◆ **Action item**:
Please copy, exactly as they appear below, the lines from the one containing "The height and width of the screenshot is (700, 1050)." through the one containing "Open the Context".

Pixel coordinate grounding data
++++++++++++++++++++
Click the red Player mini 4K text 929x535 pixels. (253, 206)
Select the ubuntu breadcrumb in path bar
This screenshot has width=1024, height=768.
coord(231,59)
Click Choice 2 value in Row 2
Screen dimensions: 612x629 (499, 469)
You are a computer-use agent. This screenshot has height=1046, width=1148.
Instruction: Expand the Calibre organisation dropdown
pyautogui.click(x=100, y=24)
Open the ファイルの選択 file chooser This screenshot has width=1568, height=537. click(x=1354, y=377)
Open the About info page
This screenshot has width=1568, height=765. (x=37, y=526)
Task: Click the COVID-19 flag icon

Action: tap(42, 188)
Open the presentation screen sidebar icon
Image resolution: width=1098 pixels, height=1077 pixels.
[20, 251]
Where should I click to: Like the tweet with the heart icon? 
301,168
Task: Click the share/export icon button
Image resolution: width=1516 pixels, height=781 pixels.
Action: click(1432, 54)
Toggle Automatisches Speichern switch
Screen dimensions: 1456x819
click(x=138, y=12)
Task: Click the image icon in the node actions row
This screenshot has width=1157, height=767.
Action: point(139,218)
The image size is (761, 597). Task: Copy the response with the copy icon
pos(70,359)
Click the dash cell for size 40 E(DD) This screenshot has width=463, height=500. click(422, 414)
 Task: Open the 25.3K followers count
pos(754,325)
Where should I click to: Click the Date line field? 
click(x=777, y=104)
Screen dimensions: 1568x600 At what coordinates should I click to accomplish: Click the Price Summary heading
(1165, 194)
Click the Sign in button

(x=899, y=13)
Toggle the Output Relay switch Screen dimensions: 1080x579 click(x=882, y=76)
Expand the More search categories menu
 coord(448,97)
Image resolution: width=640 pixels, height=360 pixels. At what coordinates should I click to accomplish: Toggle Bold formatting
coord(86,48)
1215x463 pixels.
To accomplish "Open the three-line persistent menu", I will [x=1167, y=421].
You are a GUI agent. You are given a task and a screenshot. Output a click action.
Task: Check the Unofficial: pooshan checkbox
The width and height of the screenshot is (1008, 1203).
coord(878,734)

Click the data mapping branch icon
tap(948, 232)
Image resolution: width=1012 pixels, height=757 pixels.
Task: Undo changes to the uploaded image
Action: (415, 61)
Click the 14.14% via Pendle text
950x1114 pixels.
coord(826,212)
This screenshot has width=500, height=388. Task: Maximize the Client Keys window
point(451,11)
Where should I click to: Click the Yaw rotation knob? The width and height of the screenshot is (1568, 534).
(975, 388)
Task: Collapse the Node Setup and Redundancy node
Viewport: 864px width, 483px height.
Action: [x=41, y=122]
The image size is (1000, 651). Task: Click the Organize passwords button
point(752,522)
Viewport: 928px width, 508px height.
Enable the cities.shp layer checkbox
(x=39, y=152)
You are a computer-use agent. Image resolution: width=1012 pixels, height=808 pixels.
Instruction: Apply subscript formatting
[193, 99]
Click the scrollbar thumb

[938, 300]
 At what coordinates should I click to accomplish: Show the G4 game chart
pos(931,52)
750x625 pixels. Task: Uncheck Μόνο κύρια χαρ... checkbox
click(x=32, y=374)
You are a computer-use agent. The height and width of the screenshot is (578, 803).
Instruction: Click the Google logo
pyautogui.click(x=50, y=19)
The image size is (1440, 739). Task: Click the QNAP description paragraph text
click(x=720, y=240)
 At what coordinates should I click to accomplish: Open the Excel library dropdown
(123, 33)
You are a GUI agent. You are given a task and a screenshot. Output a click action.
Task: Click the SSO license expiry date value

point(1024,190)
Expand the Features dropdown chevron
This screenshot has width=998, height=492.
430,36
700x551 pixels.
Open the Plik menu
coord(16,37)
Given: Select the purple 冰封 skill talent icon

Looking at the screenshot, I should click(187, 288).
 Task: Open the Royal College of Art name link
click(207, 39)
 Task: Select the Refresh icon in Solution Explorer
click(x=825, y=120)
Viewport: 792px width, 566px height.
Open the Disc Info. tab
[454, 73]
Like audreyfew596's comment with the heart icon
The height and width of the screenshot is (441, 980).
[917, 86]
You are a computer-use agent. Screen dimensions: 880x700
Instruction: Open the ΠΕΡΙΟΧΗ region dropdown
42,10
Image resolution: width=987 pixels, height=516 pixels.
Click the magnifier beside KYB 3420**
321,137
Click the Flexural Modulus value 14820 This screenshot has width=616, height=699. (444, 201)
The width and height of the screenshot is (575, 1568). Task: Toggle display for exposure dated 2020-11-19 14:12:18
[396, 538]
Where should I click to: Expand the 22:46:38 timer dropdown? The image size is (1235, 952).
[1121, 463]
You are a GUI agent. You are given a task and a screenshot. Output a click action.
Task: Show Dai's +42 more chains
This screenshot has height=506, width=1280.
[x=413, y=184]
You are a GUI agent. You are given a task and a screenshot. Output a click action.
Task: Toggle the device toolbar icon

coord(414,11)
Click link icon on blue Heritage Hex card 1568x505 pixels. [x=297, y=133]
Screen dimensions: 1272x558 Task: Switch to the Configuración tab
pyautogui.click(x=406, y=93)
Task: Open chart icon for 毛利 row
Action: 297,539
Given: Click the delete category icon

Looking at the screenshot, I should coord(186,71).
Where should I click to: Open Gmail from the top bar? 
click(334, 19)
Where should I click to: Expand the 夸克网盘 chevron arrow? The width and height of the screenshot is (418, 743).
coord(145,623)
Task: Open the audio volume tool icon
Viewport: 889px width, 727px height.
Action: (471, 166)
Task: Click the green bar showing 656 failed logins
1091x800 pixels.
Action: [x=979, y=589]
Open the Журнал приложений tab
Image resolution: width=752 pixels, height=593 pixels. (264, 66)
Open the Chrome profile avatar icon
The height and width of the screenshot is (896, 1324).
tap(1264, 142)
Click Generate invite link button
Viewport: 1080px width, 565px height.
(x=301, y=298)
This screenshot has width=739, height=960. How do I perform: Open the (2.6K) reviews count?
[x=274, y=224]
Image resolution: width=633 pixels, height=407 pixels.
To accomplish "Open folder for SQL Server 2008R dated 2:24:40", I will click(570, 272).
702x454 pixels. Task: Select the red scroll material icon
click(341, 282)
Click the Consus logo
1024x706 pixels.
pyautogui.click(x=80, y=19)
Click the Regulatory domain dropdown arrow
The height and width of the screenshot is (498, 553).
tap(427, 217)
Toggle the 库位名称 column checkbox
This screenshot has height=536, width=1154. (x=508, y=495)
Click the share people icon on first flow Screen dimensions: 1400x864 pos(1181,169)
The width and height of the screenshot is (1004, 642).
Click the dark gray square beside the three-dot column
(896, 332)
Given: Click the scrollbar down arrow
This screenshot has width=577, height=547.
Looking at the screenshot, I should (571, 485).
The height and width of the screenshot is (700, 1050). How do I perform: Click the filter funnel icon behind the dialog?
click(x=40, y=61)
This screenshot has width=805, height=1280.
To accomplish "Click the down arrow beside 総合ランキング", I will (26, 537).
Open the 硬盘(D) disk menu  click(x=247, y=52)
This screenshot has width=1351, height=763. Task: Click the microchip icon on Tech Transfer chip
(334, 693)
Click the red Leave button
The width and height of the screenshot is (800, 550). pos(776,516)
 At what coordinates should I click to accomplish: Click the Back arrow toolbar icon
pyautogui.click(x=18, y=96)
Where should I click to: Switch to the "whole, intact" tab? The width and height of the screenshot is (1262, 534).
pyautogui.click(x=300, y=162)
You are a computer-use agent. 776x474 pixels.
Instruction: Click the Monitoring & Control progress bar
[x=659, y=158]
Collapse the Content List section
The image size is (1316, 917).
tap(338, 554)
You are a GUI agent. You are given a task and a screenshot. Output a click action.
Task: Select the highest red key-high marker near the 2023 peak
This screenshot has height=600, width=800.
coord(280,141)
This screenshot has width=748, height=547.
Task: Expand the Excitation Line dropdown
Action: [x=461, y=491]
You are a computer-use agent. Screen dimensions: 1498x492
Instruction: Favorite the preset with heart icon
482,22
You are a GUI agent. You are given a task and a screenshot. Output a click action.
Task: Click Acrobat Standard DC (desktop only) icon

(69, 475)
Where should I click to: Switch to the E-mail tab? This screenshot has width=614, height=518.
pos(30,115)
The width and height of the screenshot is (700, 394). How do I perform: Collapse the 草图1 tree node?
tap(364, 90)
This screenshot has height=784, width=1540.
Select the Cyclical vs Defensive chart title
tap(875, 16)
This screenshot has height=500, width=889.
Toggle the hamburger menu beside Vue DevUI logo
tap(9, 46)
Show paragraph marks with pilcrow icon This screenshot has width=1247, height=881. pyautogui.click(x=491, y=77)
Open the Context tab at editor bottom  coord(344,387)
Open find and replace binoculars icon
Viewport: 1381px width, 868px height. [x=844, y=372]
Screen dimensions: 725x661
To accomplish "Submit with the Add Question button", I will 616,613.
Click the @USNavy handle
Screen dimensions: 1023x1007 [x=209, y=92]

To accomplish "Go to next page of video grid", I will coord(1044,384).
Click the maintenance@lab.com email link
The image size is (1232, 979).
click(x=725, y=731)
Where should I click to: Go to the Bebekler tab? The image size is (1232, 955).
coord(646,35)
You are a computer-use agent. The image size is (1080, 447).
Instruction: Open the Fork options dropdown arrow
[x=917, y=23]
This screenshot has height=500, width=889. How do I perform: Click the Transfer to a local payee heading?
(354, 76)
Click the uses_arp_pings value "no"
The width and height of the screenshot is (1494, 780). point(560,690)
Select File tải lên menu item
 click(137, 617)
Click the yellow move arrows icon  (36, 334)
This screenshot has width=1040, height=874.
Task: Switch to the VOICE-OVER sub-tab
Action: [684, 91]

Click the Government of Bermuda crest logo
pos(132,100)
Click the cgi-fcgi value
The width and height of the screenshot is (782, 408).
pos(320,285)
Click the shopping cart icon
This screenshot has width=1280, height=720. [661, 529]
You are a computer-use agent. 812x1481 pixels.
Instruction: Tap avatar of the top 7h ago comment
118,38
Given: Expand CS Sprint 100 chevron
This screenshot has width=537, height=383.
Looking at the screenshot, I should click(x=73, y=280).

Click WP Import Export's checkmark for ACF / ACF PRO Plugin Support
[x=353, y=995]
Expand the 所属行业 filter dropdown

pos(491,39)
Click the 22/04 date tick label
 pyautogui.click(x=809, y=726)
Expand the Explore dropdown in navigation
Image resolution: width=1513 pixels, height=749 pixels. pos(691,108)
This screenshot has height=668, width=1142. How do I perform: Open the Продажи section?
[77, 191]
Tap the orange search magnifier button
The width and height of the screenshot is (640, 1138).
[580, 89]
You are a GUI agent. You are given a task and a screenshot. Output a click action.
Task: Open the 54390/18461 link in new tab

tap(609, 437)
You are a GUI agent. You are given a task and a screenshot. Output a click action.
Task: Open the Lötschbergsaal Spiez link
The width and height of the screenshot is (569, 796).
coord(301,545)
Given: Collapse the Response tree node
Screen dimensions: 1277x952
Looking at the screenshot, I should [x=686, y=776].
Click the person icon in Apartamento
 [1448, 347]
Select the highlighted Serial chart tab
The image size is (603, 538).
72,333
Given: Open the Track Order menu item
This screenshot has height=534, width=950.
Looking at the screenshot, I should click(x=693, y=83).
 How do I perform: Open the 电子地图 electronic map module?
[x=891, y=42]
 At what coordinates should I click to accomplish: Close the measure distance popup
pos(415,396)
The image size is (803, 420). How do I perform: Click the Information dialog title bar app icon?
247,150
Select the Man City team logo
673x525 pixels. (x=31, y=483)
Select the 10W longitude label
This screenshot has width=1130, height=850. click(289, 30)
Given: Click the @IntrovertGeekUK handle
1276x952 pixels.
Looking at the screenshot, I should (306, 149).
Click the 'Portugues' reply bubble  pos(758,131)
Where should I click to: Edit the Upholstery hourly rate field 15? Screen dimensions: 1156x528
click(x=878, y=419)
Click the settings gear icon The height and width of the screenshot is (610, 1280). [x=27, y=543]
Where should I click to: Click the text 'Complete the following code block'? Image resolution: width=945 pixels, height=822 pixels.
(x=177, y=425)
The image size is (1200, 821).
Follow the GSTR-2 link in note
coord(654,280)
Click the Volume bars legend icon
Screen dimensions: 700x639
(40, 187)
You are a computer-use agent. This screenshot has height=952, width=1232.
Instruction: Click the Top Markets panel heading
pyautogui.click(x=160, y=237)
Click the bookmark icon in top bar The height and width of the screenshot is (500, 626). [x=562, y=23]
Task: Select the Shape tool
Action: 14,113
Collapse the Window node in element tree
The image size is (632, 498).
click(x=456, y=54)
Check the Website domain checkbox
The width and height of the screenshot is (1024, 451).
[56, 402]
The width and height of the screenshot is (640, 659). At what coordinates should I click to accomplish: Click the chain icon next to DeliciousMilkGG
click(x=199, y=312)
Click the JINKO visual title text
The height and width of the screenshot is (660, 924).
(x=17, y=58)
++++++++++++++++++++
◆ **Result of this task**:
The height and width of the screenshot is (700, 1050). How do I perform: Click the filter funnel icon behind the dialog?
click(x=40, y=61)
This screenshot has width=805, height=1280.
To accomplish "Click the down arrow beside 総合ランキング", I will (26, 537).
Open the 硬盘(D) disk menu  click(x=247, y=52)
This screenshot has width=1351, height=763. Task: Click the microchip icon on Tech Transfer chip
(334, 693)
Click the red Leave button
The width and height of the screenshot is (800, 550). pos(776,516)
 At what coordinates should I click to accomplish: Click the Back arrow toolbar icon
pyautogui.click(x=18, y=96)
Where should I click to: Switch to the "whole, intact" tab? The width and height of the screenshot is (1262, 534).
pyautogui.click(x=300, y=162)
You are a computer-use agent. 776x474 pixels.
Instruction: Click the Monitoring & Control progress bar
[x=659, y=158]
Collapse the Content List section
The image size is (1316, 917).
tap(338, 554)
You are a GUI agent. You are given a task and a screenshot. Output a click action.
Task: Select the highest red key-high marker near the 2023 peak
This screenshot has height=600, width=800.
coord(280,141)
This screenshot has width=748, height=547.
Task: Expand the Excitation Line dropdown
Action: [x=461, y=491]
You are a computer-use agent. Screen dimensions: 1498x492
Instruction: Favorite the preset with heart icon
482,22
You are a GUI agent. You are given a task and a screenshot. Output a click action.
Task: Click Acrobat Standard DC (desktop only) icon

(69, 475)
Where should I click to: Switch to the E-mail tab? This screenshot has width=614, height=518.
pos(30,115)
The width and height of the screenshot is (700, 394). How do I perform: Collapse the 草图1 tree node?
tap(364, 90)
This screenshot has height=784, width=1540.
Select the Cyclical vs Defensive chart title
tap(875, 16)
This screenshot has height=500, width=889.
Toggle the hamburger menu beside Vue DevUI logo
tap(9, 46)
Show paragraph marks with pilcrow icon This screenshot has width=1247, height=881. pyautogui.click(x=491, y=77)
Open the Context tab at editor bottom  coord(344,387)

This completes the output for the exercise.